Dataset rows
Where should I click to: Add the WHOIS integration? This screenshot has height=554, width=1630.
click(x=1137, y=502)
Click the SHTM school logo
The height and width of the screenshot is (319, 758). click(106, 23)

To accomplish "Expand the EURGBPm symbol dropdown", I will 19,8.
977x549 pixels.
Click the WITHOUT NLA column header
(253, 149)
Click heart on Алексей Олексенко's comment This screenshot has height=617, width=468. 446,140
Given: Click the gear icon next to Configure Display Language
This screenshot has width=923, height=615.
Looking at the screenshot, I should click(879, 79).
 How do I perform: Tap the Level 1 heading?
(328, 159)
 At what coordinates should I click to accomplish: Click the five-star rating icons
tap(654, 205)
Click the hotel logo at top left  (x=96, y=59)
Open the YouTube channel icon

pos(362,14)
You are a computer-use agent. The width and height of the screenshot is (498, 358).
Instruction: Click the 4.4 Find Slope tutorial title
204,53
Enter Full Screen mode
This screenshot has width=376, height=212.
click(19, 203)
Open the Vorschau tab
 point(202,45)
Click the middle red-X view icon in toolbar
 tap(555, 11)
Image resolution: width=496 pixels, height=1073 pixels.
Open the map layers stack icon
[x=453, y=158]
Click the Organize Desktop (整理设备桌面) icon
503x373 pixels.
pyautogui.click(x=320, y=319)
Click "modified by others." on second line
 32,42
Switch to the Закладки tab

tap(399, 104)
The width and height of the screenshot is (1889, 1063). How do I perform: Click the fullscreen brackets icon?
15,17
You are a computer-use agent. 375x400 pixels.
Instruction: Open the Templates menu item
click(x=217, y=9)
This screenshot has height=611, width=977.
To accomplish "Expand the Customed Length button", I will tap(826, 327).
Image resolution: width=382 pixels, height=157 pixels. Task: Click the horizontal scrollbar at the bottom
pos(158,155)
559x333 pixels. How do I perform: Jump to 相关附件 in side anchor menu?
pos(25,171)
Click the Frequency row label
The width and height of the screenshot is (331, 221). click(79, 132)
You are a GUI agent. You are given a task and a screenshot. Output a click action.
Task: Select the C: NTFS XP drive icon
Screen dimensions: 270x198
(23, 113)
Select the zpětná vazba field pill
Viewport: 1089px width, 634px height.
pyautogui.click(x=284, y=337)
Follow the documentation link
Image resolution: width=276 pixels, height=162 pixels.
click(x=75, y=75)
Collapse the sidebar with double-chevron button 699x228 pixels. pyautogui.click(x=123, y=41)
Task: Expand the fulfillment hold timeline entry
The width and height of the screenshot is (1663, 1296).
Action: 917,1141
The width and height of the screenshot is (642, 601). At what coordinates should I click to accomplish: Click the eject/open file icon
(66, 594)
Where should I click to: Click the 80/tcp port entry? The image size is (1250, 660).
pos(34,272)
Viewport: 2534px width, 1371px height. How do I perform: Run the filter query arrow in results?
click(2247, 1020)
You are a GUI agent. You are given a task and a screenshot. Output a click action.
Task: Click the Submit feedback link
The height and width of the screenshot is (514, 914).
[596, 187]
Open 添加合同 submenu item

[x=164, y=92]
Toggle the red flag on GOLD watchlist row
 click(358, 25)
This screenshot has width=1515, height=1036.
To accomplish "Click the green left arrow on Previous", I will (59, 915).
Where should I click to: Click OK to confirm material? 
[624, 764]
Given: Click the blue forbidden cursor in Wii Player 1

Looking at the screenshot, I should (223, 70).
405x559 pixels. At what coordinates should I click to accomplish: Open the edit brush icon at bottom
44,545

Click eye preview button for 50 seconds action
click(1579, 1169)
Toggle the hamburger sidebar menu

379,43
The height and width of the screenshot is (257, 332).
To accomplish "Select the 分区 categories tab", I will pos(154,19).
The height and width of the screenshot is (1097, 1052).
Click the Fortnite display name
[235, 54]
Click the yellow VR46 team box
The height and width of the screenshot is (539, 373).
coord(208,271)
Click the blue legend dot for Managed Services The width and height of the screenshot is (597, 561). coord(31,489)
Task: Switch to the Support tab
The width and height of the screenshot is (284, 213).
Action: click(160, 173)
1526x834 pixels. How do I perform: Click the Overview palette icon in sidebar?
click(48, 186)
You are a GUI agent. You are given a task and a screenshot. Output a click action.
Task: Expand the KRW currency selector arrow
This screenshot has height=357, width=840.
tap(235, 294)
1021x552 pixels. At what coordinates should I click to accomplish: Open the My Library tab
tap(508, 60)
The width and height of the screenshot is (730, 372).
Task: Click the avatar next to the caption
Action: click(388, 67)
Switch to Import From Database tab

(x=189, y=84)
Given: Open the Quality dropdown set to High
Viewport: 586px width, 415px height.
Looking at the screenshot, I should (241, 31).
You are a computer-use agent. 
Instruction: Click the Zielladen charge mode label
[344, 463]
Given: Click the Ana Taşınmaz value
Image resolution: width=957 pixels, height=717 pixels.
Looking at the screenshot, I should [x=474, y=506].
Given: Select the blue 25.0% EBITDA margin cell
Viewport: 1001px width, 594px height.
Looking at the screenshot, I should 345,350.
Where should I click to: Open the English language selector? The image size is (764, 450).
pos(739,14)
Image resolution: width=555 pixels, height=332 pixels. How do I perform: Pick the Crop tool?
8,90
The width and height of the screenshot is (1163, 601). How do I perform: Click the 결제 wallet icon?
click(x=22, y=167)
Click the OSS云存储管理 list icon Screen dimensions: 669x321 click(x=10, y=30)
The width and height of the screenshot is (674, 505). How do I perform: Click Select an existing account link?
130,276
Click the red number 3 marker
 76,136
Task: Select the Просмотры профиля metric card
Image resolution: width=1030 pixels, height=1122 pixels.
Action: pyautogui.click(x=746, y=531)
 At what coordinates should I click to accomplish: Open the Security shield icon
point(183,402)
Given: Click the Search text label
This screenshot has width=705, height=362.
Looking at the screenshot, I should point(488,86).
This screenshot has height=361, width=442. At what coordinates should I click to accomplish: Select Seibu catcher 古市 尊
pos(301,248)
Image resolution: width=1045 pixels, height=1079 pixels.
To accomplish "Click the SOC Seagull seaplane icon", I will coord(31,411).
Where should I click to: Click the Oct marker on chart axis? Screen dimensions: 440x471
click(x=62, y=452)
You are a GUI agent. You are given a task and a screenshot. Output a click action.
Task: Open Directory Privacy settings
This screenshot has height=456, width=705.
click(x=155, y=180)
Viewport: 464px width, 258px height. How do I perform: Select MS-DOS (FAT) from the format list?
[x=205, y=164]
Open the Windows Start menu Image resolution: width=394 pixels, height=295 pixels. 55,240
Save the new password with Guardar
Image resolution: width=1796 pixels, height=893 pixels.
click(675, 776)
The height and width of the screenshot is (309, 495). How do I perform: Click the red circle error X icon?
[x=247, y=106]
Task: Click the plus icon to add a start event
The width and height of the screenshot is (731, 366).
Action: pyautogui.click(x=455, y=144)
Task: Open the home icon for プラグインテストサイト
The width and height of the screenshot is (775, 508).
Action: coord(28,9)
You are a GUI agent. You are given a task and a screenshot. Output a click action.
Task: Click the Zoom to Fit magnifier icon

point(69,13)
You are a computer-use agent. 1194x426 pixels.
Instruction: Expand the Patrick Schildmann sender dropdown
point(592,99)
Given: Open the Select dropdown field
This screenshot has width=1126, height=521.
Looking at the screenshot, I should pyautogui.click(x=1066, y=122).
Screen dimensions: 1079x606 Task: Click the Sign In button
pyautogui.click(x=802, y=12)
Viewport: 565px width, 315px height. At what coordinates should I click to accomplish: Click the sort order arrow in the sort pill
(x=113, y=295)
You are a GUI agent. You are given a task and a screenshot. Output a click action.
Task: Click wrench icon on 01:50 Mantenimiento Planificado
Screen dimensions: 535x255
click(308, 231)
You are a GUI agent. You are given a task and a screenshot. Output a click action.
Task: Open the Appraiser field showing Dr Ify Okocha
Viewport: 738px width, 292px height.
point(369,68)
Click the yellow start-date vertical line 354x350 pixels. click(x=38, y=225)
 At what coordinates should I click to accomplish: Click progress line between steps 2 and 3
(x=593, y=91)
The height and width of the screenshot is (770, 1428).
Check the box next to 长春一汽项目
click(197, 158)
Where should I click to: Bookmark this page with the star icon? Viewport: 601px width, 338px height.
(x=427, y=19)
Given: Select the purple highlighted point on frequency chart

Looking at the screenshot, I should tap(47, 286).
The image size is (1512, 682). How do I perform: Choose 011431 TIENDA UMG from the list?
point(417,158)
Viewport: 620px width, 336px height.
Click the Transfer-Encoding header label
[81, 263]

## PROBLEM DESCRIPTION
In the records above, copy word for word everything from the line containing "Image resolution: width=555" down to the line containing "I will coord(31,411).", including both of those lines.

## EXPECTED OUTPUT
Image resolution: width=555 pixels, height=332 pixels. How do I perform: Pick the Crop tool?
8,90
The width and height of the screenshot is (1163, 601). How do I perform: Click the 결제 wallet icon?
click(x=22, y=167)
Click the OSS云存储管理 list icon Screen dimensions: 669x321 click(x=10, y=30)
The width and height of the screenshot is (674, 505). How do I perform: Click Select an existing account link?
130,276
Click the red number 3 marker
 76,136
Task: Select the Просмотры профиля metric card
Image resolution: width=1030 pixels, height=1122 pixels.
Action: pyautogui.click(x=746, y=531)
 At what coordinates should I click to accomplish: Open the Security shield icon
point(183,402)
Given: Click the Search text label
This screenshot has width=705, height=362.
Looking at the screenshot, I should point(488,86).
This screenshot has height=361, width=442. At what coordinates should I click to accomplish: Select Seibu catcher 古市 尊
pos(301,248)
Image resolution: width=1045 pixels, height=1079 pixels.
To accomplish "Click the SOC Seagull seaplane icon", I will coord(31,411).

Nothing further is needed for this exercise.